El testimonio de las víctimas y el impacto del crimen
El espacio, presentado por Mireia Llinares y Juan Nieto, contará en plató con Jaime García, hermano de Amelia Sandra García, la quinta víctima de Ferrándiz. Su intervención permite poner el foco en el impacto prolongado de los crímenes sobre las familias, décadas después de los hechos.
El programa subraya que detrás de cada caso hay un daño que no prescribe. Este daño sigue presente en el entorno de las víctimas, más allá de la condena judicial.

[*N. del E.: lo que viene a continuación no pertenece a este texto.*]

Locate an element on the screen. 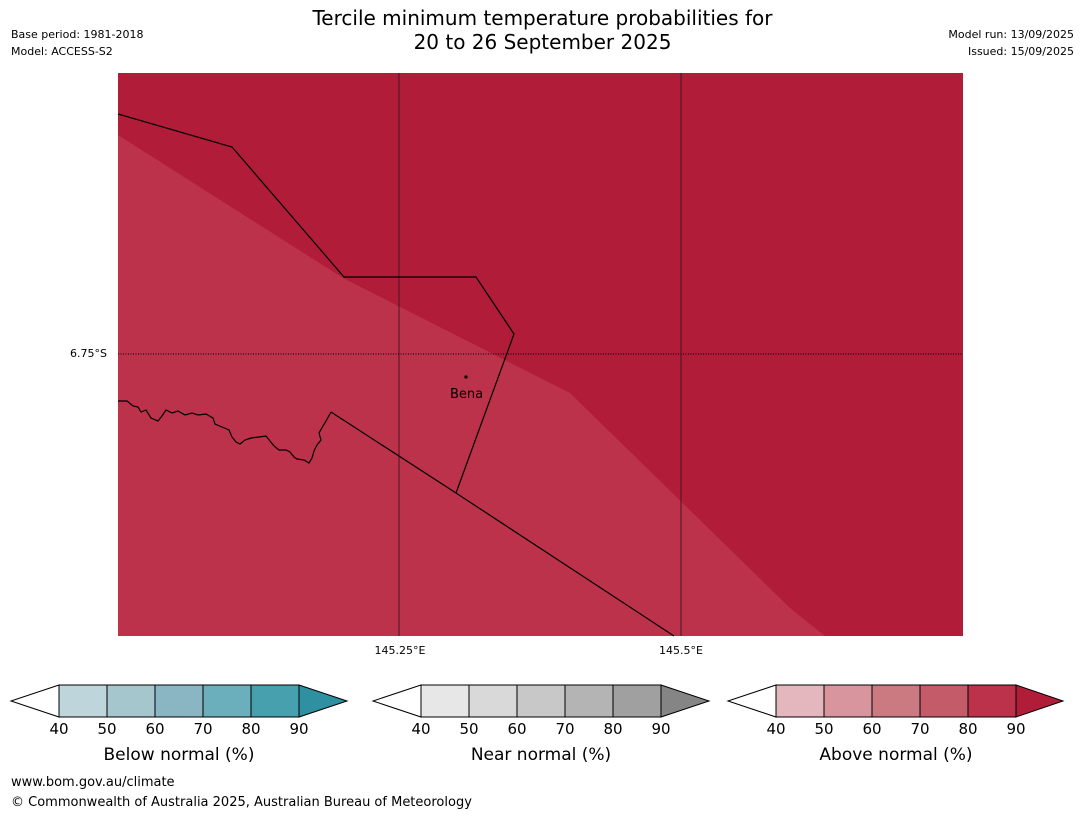  legend-above-normal is located at coordinates (896, 701).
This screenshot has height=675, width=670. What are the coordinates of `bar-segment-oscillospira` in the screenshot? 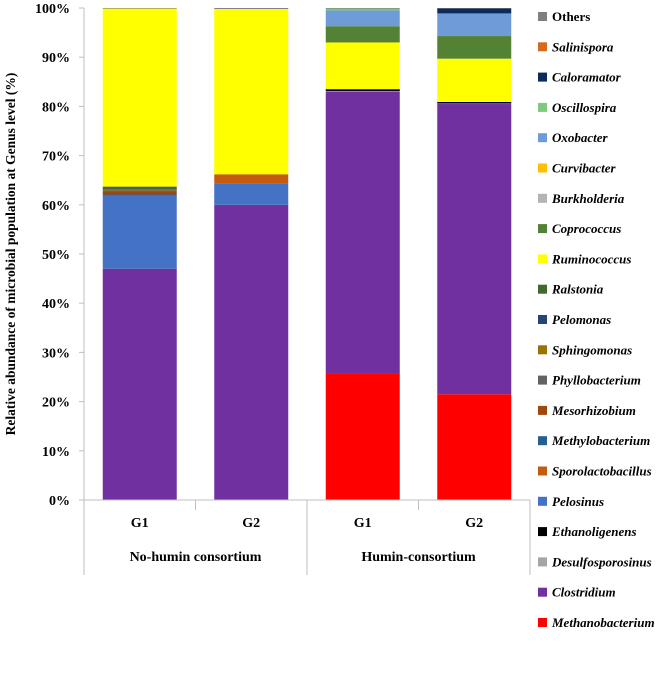 It's located at (362, 10).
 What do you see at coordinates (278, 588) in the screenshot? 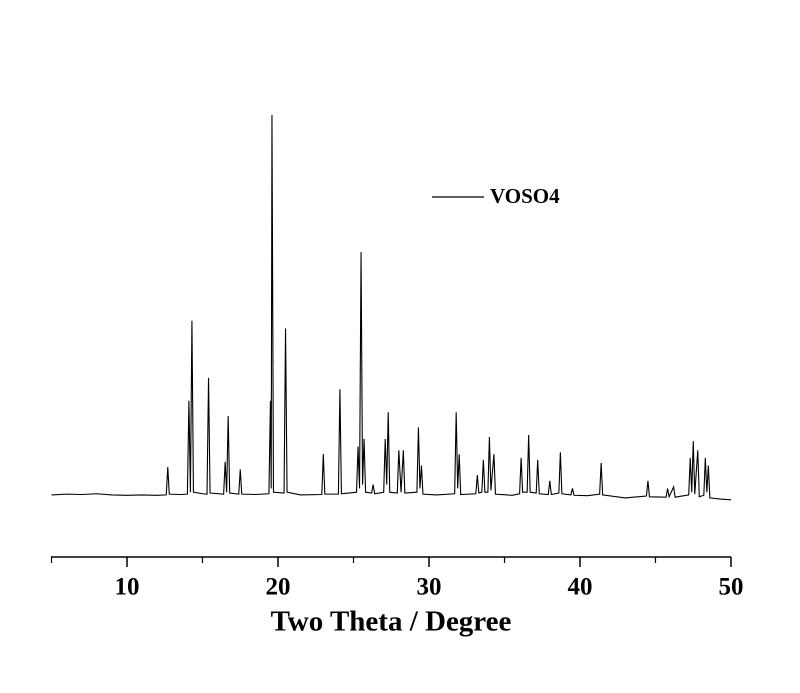
I see `x-tick-label: 20` at bounding box center [278, 588].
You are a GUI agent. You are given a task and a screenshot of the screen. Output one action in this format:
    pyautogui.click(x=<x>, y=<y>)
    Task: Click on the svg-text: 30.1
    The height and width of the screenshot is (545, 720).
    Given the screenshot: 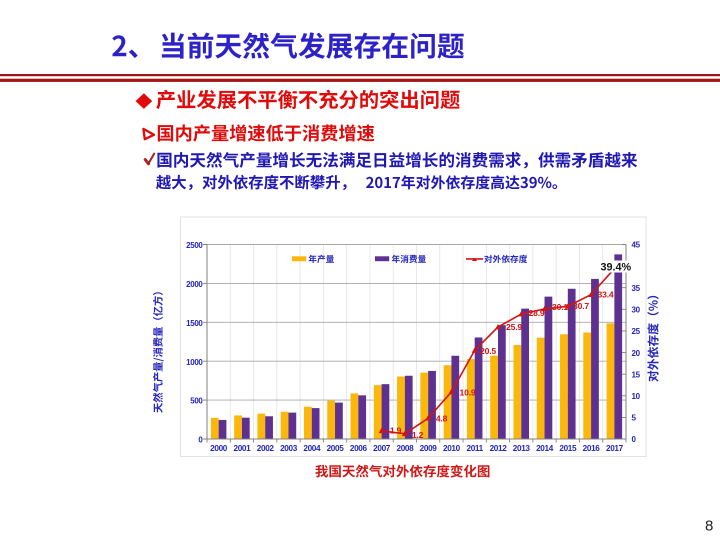 What is the action you would take?
    pyautogui.click(x=560, y=307)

El diario que anticipó la violencia
Uno de los ejes centrales del reportaje será el análisis de documentos inéditos del diario personal que Ferrándiz escribió en su juventud. Estos textos, contextualizados por especialistas, reflejan un perfil psicológico marcado por el desprecio hacia las mujeres. Además, contienen fantasías de dominio y una ausencia de empatía. Según el programa, estos elementos anticipaban su posterior conducta criminal.
À Punt et busca profundiza en cómo el lenguaje y las obsesiones presentes en estos escritos dibujaban ya la doble vida de un hombre aparentemente integrado, que actuaba como un cazador invisible en la noche de Castellón.
Prostitución y vulnerabilidad extrema
El programa aborda también la situación de extrema vulnerabilidad de muchas de las víctimas, varias de ellas mujeres que ejercían la prostitución en zonas periféricas y en soledad. Este contexto será analizado con el testimonio de una mujer víctima de trata, que explicará los riesgos, el control y la violencia a los que se enfrentan. Estas mujeres se encuentran atrapadas en estas redes.
Según se expone en el espacio, los depredadores sexuales buscan de forma deliberada estos perfiles. Son conscientes de su escasa protección institucional y de la baja tasa de denuncia. Esta realidad sigue siendo uno de los grandes retos pendientes.